* SELECTED EXTRACT
★ ★ ★ ★ ★
When Michael Scott Brown teaches the capstone software engineering course at University of Maryland University College (UMUC), he starts a special discussion thread asking students to recommend organizations that they want to work with on projects.
During the course, student teams spend 12 weeks building software applications for an outside institution, and Brown wants to give them a chance to be masters of their own project destinies.
Normally, he gets no recommendations for projects from his students, and when he gets something, it’s typically “too big in scope,” said Brown, who directs UMUC’s software engineering program and also serves as a professor in the Graduate School.
Last summer, though, things played out differently when one of his students, bioinformatics software engineer Tyler Marrs, nominated his employer—Children’s Mercy Hospital in Kansas City, Mo.
Brown, who does bio-research himself, was initially skeptical about whether others in the class would be interested in such a narrow topic. But, quickly, a “critical mass” of students with scientific backgrounds, including a biologist, wanted to be involved in the project. So Brown contacted the hospital and formalized the details.
Marrs led the UMUC team that included classmates Shaun Einolf, Daniel Epstein, Robert Holloway, and Katie Heasley. The group worked with a contact at the hospital to build an application that researchers at the hospital, and beyond, can use to share information about something called DNA motifs, or patterns.
In more technical terms, the team’s application stores variants as haplotypes―that is, it stores sets comprising similar genetic-mutations sequences, Marrs explained.
“The main goal was to store these haplotype sets, so that researchers can use this information for diagnostic purposes,” he said. At Children’s Mercy, some of the children have issues metabolizing certain drugs, which can harm them, so the application aims to reduce errors in dosage.
Brown noted that an application that allows researchers to share information of this sort can “help tremendously” in the fields of medical research and, in particular, cancer treatment.
“If you’re a researcher, you want to know what the research community [as a whole] knows about this motif,” Brown said. Previously, to find the answer researchers had to search and hunt in a variety of places. The centralized database “is useful for all kinds of things.”
“It was exciting to create something that is being used to reduce drug dosing errors. There are many deaths daily due to dosing errors,” Brown said. “It is very rewarding to know that the application is being used, and the cause it is being used for.”
Marrs, who earned his Master of Science in Information Technology Software Engineering from UMUC in 2015, said he found the project rewarding for the same reason. Leading the project, and specifically addressing the challenges of distilling complex information to those who are non-experts, was particularly meaningful he added.
★ ★ ★ ★ ★
* STORED DATA
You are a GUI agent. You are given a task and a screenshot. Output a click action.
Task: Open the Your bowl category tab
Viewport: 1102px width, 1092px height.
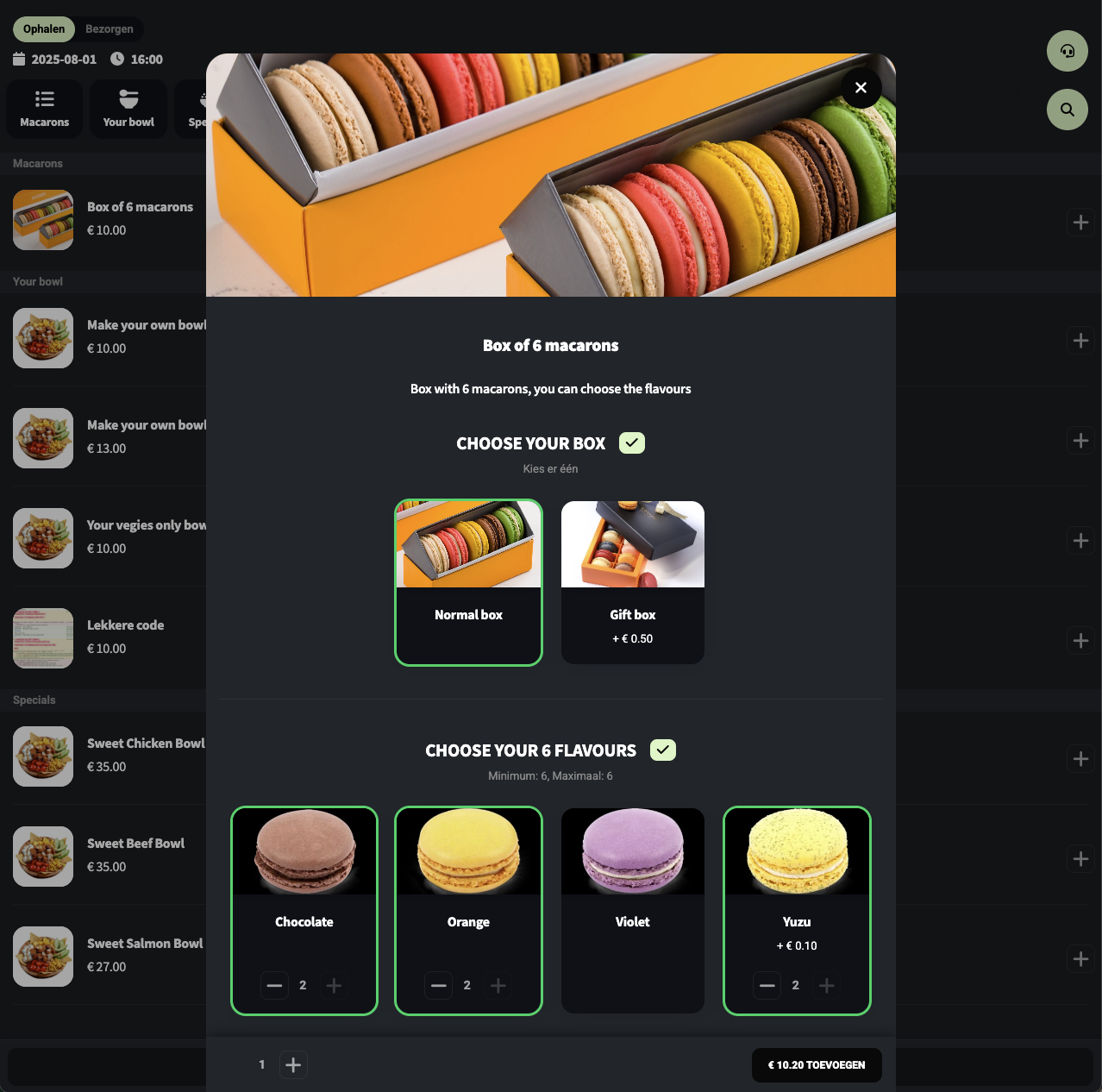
★ ★ ★ ★ ★
* TO DO
Rewrite the passage of the article on the UMUC capstone course that begins at the words "When Michael Scott" and ends after "Kansas City, Mo.", changing "projects" to "assignments".

* FINISHED TASK
When Michael Scott Brown teaches the capstone software engineering course at University of Maryland University College (UMUC), he starts a special discussion thread asking students to recommend organizations that they want to work with on assignments.
During the course, student teams spend 12 weeks building software applications for an outside institution, and Brown wants to give them a chance to be masters of their own project destinies.
Normally, he gets no recommendations for assignments from his students, and when he gets something, it’s typically “too big in scope,” said Brown, who directs UMUC’s software engineering program and also serves as a professor in the Graduate School.
Last summer, though, things played out differently when one of his students, bioinformatics software engineer Tyler Marrs, nominated his employer—Children’s Mercy Hospital in Kansas City, Mo.